• [Your instructions]: Retype every one of the records below without changing a single character.

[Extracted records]
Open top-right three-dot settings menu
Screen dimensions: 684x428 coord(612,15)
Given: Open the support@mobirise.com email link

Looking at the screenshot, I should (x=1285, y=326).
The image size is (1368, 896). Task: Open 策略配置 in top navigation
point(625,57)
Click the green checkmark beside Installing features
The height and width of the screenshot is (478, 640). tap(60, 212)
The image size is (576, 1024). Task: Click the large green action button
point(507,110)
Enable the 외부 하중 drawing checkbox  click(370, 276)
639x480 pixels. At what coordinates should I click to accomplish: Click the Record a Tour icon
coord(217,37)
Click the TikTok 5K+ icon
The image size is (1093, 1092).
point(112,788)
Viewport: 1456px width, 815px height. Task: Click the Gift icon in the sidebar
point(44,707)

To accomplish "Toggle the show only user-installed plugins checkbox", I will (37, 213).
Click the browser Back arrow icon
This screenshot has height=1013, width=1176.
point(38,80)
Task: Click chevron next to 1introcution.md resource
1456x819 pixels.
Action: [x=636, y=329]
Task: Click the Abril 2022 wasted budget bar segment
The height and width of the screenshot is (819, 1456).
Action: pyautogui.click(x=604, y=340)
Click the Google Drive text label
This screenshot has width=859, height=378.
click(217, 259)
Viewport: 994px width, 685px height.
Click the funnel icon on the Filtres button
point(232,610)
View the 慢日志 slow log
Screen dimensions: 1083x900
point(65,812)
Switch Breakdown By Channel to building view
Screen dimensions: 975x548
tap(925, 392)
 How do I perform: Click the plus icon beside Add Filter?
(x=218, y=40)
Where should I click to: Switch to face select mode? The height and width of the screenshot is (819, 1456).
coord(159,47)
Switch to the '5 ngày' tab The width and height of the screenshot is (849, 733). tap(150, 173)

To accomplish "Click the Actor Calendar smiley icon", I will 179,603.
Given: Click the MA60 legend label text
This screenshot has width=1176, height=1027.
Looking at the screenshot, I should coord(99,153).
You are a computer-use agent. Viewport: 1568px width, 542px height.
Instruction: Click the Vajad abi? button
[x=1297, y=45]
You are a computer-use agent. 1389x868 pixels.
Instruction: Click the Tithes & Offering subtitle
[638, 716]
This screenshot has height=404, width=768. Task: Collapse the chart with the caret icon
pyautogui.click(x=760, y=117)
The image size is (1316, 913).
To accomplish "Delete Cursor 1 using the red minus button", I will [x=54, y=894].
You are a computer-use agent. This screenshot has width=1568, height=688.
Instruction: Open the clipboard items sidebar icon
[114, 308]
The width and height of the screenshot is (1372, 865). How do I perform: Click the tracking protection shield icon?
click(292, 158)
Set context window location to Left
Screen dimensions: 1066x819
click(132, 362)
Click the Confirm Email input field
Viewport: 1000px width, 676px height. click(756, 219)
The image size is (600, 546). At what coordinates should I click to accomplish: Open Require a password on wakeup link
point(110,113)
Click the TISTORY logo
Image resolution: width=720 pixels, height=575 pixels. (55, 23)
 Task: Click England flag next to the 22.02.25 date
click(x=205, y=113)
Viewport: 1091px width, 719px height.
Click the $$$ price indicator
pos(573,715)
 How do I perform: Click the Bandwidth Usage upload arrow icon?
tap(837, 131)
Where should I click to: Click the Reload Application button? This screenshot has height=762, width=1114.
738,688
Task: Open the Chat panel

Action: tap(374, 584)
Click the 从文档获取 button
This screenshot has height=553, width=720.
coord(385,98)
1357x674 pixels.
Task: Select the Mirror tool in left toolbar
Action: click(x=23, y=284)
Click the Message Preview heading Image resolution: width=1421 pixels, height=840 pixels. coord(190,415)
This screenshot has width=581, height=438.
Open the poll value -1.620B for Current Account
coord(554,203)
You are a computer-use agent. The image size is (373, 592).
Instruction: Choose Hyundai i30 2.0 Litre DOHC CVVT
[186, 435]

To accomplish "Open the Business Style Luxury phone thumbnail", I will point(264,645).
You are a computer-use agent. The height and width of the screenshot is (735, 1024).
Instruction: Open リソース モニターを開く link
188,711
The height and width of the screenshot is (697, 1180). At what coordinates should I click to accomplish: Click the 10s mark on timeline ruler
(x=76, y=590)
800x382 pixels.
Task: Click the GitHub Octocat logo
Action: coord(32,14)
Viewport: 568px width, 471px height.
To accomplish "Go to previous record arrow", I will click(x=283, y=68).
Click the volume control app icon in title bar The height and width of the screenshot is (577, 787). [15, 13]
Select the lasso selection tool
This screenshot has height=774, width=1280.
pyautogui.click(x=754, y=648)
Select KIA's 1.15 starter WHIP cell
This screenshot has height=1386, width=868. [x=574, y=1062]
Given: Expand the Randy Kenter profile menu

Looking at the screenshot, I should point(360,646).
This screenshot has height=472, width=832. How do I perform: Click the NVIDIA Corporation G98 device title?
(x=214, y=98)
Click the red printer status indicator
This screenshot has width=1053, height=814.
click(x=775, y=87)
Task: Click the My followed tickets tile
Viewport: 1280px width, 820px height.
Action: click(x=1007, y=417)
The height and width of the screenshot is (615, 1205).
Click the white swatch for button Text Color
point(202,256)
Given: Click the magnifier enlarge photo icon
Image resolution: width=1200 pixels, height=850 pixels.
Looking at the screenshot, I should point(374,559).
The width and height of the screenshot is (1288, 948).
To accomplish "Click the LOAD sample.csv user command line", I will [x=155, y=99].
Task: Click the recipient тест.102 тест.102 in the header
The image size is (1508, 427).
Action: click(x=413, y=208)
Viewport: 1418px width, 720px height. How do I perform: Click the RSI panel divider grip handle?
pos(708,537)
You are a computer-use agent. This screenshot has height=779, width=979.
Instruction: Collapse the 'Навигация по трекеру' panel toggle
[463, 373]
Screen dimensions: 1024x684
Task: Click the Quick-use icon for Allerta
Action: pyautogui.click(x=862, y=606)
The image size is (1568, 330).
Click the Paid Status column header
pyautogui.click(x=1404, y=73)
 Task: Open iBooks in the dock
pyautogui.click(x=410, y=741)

• [Written solution]:
Open top-right three-dot settings menu
Screen dimensions: 684x428 coord(612,15)
Given: Open the support@mobirise.com email link

Looking at the screenshot, I should (x=1285, y=326).
The image size is (1368, 896). Task: Open 策略配置 in top navigation
point(625,57)
Click the green checkmark beside Installing features
The height and width of the screenshot is (478, 640). tap(60, 212)
The image size is (576, 1024). Task: Click the large green action button
point(507,110)
Enable the 외부 하중 drawing checkbox  click(370, 276)
639x480 pixels. At what coordinates should I click to accomplish: Click the Record a Tour icon
coord(217,37)
Click the TikTok 5K+ icon
The image size is (1093, 1092).
point(112,788)
Viewport: 1456px width, 815px height. Task: Click the Gift icon in the sidebar
point(44,707)

To accomplish "Toggle the show only user-installed plugins checkbox", I will (37, 213).
Click the browser Back arrow icon
This screenshot has height=1013, width=1176.
point(38,80)
Task: Click chevron next to 1introcution.md resource
1456x819 pixels.
Action: [x=636, y=329]
Task: Click the Abril 2022 wasted budget bar segment
The height and width of the screenshot is (819, 1456).
Action: pyautogui.click(x=604, y=340)
Click the Google Drive text label
This screenshot has width=859, height=378.
click(217, 259)
Viewport: 994px width, 685px height.
Click the funnel icon on the Filtres button
point(232,610)
View the 慢日志 slow log
Screen dimensions: 1083x900
point(65,812)
Switch Breakdown By Channel to building view
Screen dimensions: 975x548
tap(925, 392)
 How do I perform: Click the plus icon beside Add Filter?
(x=218, y=40)
Where should I click to: Switch to face select mode? The height and width of the screenshot is (819, 1456).
coord(159,47)
Switch to the '5 ngày' tab The width and height of the screenshot is (849, 733). tap(150, 173)

To accomplish "Click the Actor Calendar smiley icon", I will 179,603.
Given: Click the MA60 legend label text
This screenshot has width=1176, height=1027.
Looking at the screenshot, I should coord(99,153).
You are a computer-use agent. Viewport: 1568px width, 542px height.
Instruction: Click the Vajad abi? button
[x=1297, y=45]
You are a computer-use agent. 1389x868 pixels.
Instruction: Click the Tithes & Offering subtitle
[638, 716]
This screenshot has height=404, width=768. Task: Collapse the chart with the caret icon
pyautogui.click(x=760, y=117)
The image size is (1316, 913).
To accomplish "Delete Cursor 1 using the red minus button", I will [x=54, y=894].
You are a computer-use agent. This screenshot has width=1568, height=688.
Instruction: Open the clipboard items sidebar icon
[114, 308]
The width and height of the screenshot is (1372, 865). How do I perform: Click the tracking protection shield icon?
click(292, 158)
Set context window location to Left
Screen dimensions: 1066x819
click(132, 362)
Click the Confirm Email input field
Viewport: 1000px width, 676px height. click(756, 219)
The image size is (600, 546). At what coordinates should I click to accomplish: Open Require a password on wakeup link
point(110,113)
Click the TISTORY logo
Image resolution: width=720 pixels, height=575 pixels. (55, 23)
 Task: Click England flag next to the 22.02.25 date
click(x=205, y=113)
Viewport: 1091px width, 719px height.
Click the $$$ price indicator
pos(573,715)
 How do I perform: Click the Bandwidth Usage upload arrow icon?
tap(837, 131)
Where should I click to: Click the Reload Application button? This screenshot has height=762, width=1114.
738,688
Task: Open the Chat panel

Action: tap(374, 584)
Click the 从文档获取 button
This screenshot has height=553, width=720.
coord(385,98)
1357x674 pixels.
Task: Select the Mirror tool in left toolbar
Action: click(x=23, y=284)
Click the Message Preview heading Image resolution: width=1421 pixels, height=840 pixels. coord(190,415)
This screenshot has width=581, height=438.
Open the poll value -1.620B for Current Account
coord(554,203)
You are a computer-use agent. The image size is (373, 592).
Instruction: Choose Hyundai i30 2.0 Litre DOHC CVVT
[186, 435]

To accomplish "Open the Business Style Luxury phone thumbnail", I will point(264,645).
You are a computer-use agent. The height and width of the screenshot is (735, 1024).
Instruction: Open リソース モニターを開く link
188,711
The height and width of the screenshot is (697, 1180). At what coordinates should I click to accomplish: Click the 10s mark on timeline ruler
(x=76, y=590)
800x382 pixels.
Task: Click the GitHub Octocat logo
Action: coord(32,14)
Viewport: 568px width, 471px height.
To accomplish "Go to previous record arrow", I will click(x=283, y=68).
Click the volume control app icon in title bar The height and width of the screenshot is (577, 787). [15, 13]
Select the lasso selection tool
This screenshot has height=774, width=1280.
pyautogui.click(x=754, y=648)
Select KIA's 1.15 starter WHIP cell
This screenshot has height=1386, width=868. [x=574, y=1062]
Given: Expand the Randy Kenter profile menu

Looking at the screenshot, I should point(360,646).
This screenshot has height=472, width=832. How do I perform: Click the NVIDIA Corporation G98 device title?
(x=214, y=98)
Click the red printer status indicator
This screenshot has width=1053, height=814.
click(x=775, y=87)
Task: Click the My followed tickets tile
Viewport: 1280px width, 820px height.
Action: click(x=1007, y=417)
The height and width of the screenshot is (615, 1205).
Click the white swatch for button Text Color
point(202,256)
Given: Click the magnifier enlarge photo icon
Image resolution: width=1200 pixels, height=850 pixels.
Looking at the screenshot, I should point(374,559).
The width and height of the screenshot is (1288, 948).
To accomplish "Click the LOAD sample.csv user command line", I will [x=155, y=99].
Task: Click the recipient тест.102 тест.102 in the header
The image size is (1508, 427).
Action: click(x=413, y=208)
Viewport: 1418px width, 720px height. How do I perform: Click the RSI panel divider grip handle?
pos(708,537)
You are a computer-use agent. This screenshot has height=779, width=979.
Instruction: Collapse the 'Навигация по трекеру' panel toggle
[463, 373]
Screen dimensions: 1024x684
Task: Click the Quick-use icon for Allerta
Action: pyautogui.click(x=862, y=606)
The image size is (1568, 330).
Click the Paid Status column header
pyautogui.click(x=1404, y=73)
 Task: Open iBooks in the dock
pyautogui.click(x=410, y=741)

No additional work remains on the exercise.